Dataset excerpt:
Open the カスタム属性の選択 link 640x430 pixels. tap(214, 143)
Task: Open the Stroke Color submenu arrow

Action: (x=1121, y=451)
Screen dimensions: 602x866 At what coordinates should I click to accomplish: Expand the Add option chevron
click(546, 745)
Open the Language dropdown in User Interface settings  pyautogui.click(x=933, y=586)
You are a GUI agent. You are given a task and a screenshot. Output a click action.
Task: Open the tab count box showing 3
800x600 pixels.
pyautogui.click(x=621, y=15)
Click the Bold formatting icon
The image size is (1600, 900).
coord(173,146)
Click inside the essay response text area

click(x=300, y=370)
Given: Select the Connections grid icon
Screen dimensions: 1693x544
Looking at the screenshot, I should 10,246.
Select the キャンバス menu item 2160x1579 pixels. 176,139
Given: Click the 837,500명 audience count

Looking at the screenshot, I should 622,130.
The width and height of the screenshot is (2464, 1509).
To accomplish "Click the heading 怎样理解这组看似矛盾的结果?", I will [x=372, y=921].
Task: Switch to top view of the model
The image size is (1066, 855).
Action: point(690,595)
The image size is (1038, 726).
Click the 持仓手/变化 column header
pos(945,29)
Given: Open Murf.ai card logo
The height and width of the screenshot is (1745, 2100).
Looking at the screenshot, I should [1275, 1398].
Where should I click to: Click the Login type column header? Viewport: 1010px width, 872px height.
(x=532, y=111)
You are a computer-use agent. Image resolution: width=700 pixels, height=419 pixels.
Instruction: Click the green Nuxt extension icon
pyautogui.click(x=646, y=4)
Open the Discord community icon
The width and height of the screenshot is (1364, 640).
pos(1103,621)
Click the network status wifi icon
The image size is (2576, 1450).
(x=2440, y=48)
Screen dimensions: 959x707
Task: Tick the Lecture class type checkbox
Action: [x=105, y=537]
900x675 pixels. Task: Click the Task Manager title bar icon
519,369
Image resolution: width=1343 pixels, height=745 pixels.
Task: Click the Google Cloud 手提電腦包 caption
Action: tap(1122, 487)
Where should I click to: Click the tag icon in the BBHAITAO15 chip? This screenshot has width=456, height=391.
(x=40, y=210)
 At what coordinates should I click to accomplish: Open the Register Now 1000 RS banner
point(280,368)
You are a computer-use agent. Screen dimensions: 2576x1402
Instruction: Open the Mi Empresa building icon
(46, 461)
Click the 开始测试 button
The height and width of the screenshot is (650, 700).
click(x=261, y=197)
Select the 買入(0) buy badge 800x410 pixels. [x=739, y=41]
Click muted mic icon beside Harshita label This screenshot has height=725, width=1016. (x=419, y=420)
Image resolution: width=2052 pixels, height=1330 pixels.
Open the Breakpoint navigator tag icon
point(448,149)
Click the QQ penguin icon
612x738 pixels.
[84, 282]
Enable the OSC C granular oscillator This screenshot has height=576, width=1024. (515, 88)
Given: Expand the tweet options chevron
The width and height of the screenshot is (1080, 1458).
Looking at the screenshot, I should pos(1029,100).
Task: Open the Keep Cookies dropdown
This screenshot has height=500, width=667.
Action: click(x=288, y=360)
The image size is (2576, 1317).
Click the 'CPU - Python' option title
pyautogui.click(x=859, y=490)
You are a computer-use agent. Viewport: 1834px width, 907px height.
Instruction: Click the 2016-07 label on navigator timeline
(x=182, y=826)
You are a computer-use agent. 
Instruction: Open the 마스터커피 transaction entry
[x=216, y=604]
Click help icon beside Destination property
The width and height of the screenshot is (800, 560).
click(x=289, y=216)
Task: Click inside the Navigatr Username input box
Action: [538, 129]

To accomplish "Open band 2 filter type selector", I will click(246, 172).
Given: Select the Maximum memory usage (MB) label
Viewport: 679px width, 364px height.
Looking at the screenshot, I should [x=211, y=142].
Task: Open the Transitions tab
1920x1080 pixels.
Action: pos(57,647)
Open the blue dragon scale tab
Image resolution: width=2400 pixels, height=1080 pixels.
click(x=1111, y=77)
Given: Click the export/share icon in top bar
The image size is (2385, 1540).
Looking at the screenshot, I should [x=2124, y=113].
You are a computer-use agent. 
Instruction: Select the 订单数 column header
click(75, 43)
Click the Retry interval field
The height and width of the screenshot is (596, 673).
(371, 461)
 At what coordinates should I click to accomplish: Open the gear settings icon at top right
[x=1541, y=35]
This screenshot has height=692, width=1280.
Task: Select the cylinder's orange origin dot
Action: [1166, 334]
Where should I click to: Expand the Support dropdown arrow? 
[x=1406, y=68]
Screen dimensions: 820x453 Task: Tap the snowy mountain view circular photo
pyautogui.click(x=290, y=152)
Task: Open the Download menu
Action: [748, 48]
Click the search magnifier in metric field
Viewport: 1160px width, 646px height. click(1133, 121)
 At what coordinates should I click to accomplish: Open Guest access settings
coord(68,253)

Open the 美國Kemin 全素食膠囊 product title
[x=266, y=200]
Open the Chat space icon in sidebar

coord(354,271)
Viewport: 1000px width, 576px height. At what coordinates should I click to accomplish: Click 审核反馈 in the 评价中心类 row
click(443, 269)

Task to complete — Repeat the records word for word from their first line down to and including the line containing "Select the キャンバス". Give only those lines.

Output of the exercise —
Open the カスタム属性の選択 link 640x430 pixels. tap(214, 143)
Task: Open the Stroke Color submenu arrow

Action: (x=1121, y=451)
Screen dimensions: 602x866 At what coordinates should I click to accomplish: Expand the Add option chevron
click(546, 745)
Open the Language dropdown in User Interface settings  pyautogui.click(x=933, y=586)
You are a GUI agent. You are given a task and a screenshot. Output a click action.
Task: Open the tab count box showing 3
800x600 pixels.
pyautogui.click(x=621, y=15)
Click the Bold formatting icon
The image size is (1600, 900).
coord(173,146)
Click inside the essay response text area

click(x=300, y=370)
Given: Select the Connections grid icon
Screen dimensions: 1693x544
Looking at the screenshot, I should 10,246.
Select the キャンバス menu item 2160x1579 pixels. 176,139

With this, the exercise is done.